Source material:
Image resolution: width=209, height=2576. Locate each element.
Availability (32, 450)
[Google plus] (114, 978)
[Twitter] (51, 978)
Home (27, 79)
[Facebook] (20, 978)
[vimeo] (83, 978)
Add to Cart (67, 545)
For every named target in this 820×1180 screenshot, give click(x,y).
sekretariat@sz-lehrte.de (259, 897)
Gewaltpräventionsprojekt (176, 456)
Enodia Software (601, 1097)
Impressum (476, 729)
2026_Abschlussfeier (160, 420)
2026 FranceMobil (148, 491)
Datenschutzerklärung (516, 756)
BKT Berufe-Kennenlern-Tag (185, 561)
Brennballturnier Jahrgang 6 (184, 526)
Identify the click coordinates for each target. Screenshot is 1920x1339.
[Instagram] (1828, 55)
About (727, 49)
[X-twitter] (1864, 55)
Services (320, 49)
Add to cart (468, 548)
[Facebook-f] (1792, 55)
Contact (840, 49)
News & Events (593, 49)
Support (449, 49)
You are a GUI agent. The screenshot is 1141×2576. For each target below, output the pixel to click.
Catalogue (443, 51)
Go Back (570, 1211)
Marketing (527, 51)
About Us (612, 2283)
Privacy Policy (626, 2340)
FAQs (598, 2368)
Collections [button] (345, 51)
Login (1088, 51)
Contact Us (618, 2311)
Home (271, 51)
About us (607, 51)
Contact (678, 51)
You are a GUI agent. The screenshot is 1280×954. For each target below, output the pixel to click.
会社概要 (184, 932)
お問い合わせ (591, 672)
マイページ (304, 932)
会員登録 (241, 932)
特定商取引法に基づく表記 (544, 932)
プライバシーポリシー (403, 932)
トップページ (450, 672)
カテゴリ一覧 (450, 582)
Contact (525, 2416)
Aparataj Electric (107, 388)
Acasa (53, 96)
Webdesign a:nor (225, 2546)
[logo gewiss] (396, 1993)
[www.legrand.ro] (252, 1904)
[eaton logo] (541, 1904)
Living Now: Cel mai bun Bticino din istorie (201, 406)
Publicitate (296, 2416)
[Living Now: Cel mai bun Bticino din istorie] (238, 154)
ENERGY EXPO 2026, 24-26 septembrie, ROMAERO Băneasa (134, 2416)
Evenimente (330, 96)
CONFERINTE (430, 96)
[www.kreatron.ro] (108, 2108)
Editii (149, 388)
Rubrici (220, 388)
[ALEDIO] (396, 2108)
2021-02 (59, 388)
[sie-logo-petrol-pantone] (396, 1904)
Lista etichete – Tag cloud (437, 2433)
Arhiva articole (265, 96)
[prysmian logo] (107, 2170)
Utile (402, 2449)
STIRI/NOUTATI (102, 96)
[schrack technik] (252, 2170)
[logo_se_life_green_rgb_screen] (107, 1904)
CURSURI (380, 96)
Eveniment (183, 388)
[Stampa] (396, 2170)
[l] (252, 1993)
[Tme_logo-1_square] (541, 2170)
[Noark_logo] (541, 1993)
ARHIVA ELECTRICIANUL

Task item:
Each line above is to be reproduced exactly. Leave none out.

Reply:
Image resolution: width=209, height=2576. Locate each element.
Availability (32, 450)
[Google plus] (114, 978)
[Twitter] (51, 978)
Home (27, 79)
[Facebook] (20, 978)
[vimeo] (83, 978)
Add to Cart (67, 545)
For every named target in this 820×1180 screenshot, give click(x,y).
sekretariat@sz-lehrte.de (259, 897)
Gewaltpräventionsprojekt (176, 456)
Enodia Software (601, 1097)
Impressum (476, 729)
2026_Abschlussfeier (160, 420)
2026 FranceMobil (148, 491)
Datenschutzerklärung (516, 756)
BKT Berufe-Kennenlern-Tag (185, 561)
Brennballturnier Jahrgang 6 (184, 526)
Identify the click coordinates for each target. Screenshot is 1920x1339.
[Instagram] (1828, 55)
About (727, 49)
[X-twitter] (1864, 55)
Services (320, 49)
Add to cart (468, 548)
[Facebook-f] (1792, 55)
Contact (840, 49)
News & Events (593, 49)
Support (449, 49)
You are a GUI agent. The screenshot is 1141×2576. For each target below, output the pixel to click.
Catalogue (443, 51)
Go Back (570, 1211)
Marketing (527, 51)
About Us (612, 2283)
Privacy Policy (626, 2340)
FAQs (598, 2368)
Collections [button] (345, 51)
Login (1088, 51)
Contact Us (618, 2311)
Home (271, 51)
About us (607, 51)
Contact (678, 51)
You are a GUI agent. The screenshot is 1280×954. For each target below, output the pixel to click.
会社概要 (184, 932)
お問い合わせ (591, 672)
マイページ (304, 932)
会員登録 (241, 932)
特定商取引法に基づく表記 (544, 932)
プライバシーポリシー (403, 932)
トップページ (450, 672)
カテゴリ一覧 (450, 582)
Contact (525, 2416)
Aparataj Electric (107, 388)
Acasa (53, 96)
Webdesign a:nor (225, 2546)
[logo gewiss] (396, 1993)
[www.legrand.ro] (252, 1904)
[eaton logo] (541, 1904)
Living Now: Cel mai bun Bticino din istorie (201, 406)
Publicitate (296, 2416)
[Living Now: Cel mai bun Bticino din istorie] (238, 154)
ENERGY EXPO 2026, 24-26 septembrie, ROMAERO Băneasa (134, 2416)
Evenimente (330, 96)
CONFERINTE (430, 96)
[www.kreatron.ro] (108, 2108)
Editii (149, 388)
Rubrici (220, 388)
[ALEDIO] (396, 2108)
2021-02 (59, 388)
[sie-logo-petrol-pantone] (396, 1904)
Lista etichete – Tag cloud (437, 2433)
Arhiva articole (265, 96)
[prysmian logo] (107, 2170)
Utile (402, 2449)
STIRI/NOUTATI (102, 96)
[schrack technik] (252, 2170)
[logo_se_life_green_rgb_screen] (107, 1904)
CURSURI (380, 96)
Eveniment (183, 388)
[Stampa] (396, 2170)
[l] (252, 1993)
[Tme_logo-1_square] (541, 2170)
[Noark_logo] (541, 1993)
ARHIVA ELECTRICIANUL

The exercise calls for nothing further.